- _Your goal_: Render the data from the line containing "Vídeos y pódcast (280, 153)" through the line containing "Noticias (345, 153)" as a JSON list of strings, one string per line, leaving out blank lines.
## START Extracted information
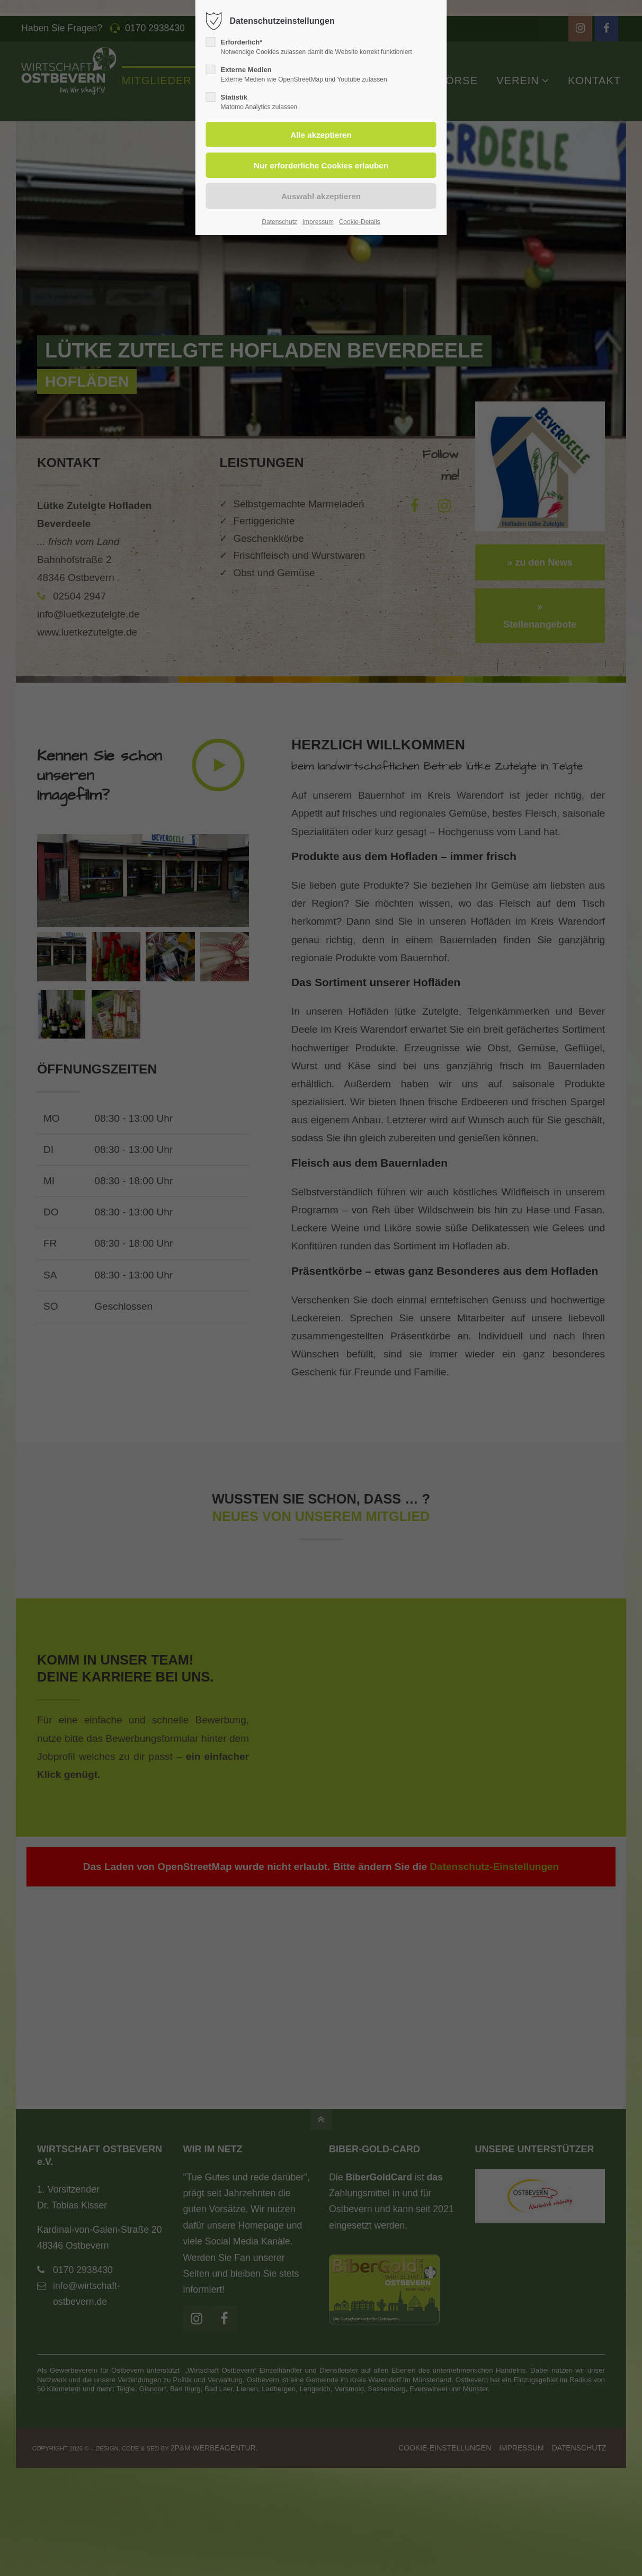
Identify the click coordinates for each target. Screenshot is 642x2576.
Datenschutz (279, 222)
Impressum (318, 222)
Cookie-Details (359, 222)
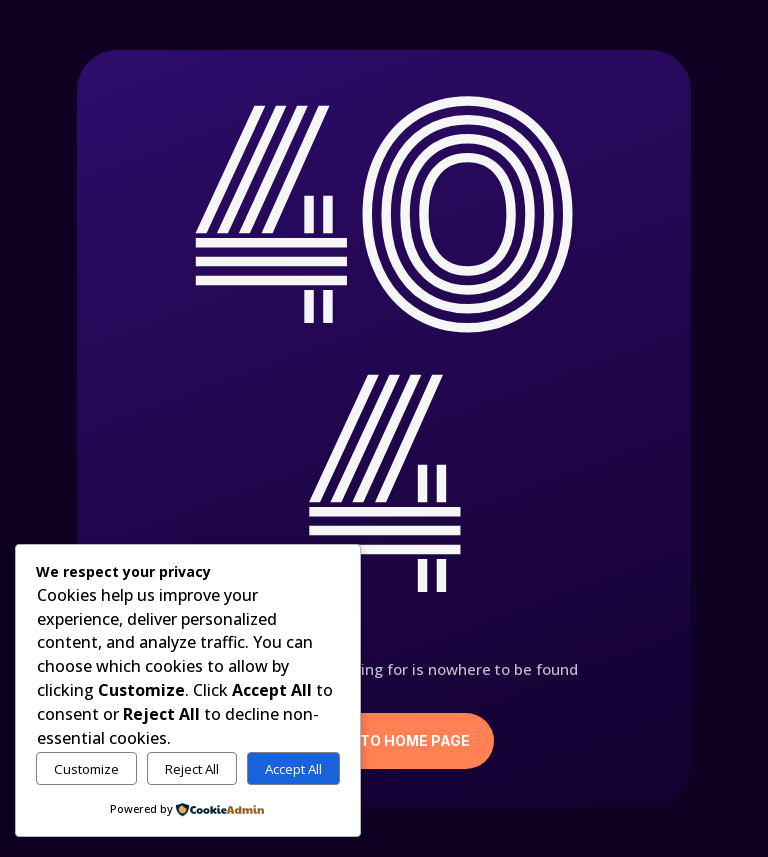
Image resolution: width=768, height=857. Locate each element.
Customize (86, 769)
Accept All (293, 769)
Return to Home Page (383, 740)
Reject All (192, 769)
## END Extracted information
## START Extracted information
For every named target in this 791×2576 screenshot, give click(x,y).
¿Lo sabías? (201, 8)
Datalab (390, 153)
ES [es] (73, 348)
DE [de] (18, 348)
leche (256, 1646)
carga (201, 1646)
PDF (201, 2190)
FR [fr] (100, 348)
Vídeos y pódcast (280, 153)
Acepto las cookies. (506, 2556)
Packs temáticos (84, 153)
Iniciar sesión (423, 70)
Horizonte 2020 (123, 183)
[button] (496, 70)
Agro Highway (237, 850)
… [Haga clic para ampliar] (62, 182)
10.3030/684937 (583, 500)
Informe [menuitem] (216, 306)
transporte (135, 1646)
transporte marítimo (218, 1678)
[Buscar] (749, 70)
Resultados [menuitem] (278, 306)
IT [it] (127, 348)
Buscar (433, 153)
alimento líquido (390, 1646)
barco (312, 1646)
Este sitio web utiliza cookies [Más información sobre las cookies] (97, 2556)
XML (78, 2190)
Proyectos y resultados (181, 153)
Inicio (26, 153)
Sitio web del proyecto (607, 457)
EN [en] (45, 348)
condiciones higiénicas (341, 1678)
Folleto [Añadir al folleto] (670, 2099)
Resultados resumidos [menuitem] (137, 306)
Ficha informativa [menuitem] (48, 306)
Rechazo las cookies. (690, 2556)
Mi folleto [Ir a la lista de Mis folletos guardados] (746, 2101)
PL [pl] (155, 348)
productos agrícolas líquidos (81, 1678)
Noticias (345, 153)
## END Extracted information
## START Extracted information
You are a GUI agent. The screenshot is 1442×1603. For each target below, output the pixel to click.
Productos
## END Extracted information
- _Task result_:
[
  "Vídeos y pódcast (280, 153)",
  "Acepto las cookies. (506, 2556)",
  "Packs temáticos (84, 153)",
  "Iniciar sesión (423, 70)",
  "Horizonte 2020 (123, 183)",
  "[button] (496, 70)",
  "Agro Highway (237, 850)",
  "… [Haga clic para ampliar] (62, 182)",
  "10.3030/684937 (583, 500)",
  "Informe [menuitem] (216, 306)",
  "transporte (135, 1646)",
  "transporte marítimo (218, 1678)",
  "[Buscar] (749, 70)",
  "Resultados [menuitem] (278, 306)",
  "IT [it] (127, 348)",
  "Buscar (433, 153)",
  "alimento líquido (390, 1646)",
  "barco (312, 1646)",
  "Este sitio web utiliza cookies [Más información sobre las cookies] (97, 2556)",
  "XML (78, 2190)",
  "Proyectos y resultados (181, 153)",
  "Inicio (26, 153)",
  "Sitio web del proyecto (607, 457)",
  "EN [en] (45, 348)",
  "condiciones higiénicas (341, 1678)",
  "Folleto [Añadir al folleto] (670, 2099)",
  "Resultados resumidos [menuitem] (137, 306)",
  "Ficha informativa [menuitem] (48, 306)",
  "Rechazo las cookies. (690, 2556)",
  "Mi folleto [Ir a la lista de Mis folletos guardados] (746, 2101)",
  "PL [pl] (155, 348)",
  "productos agrícolas líquidos (81, 1678)",
  "Noticias (345, 153)"
]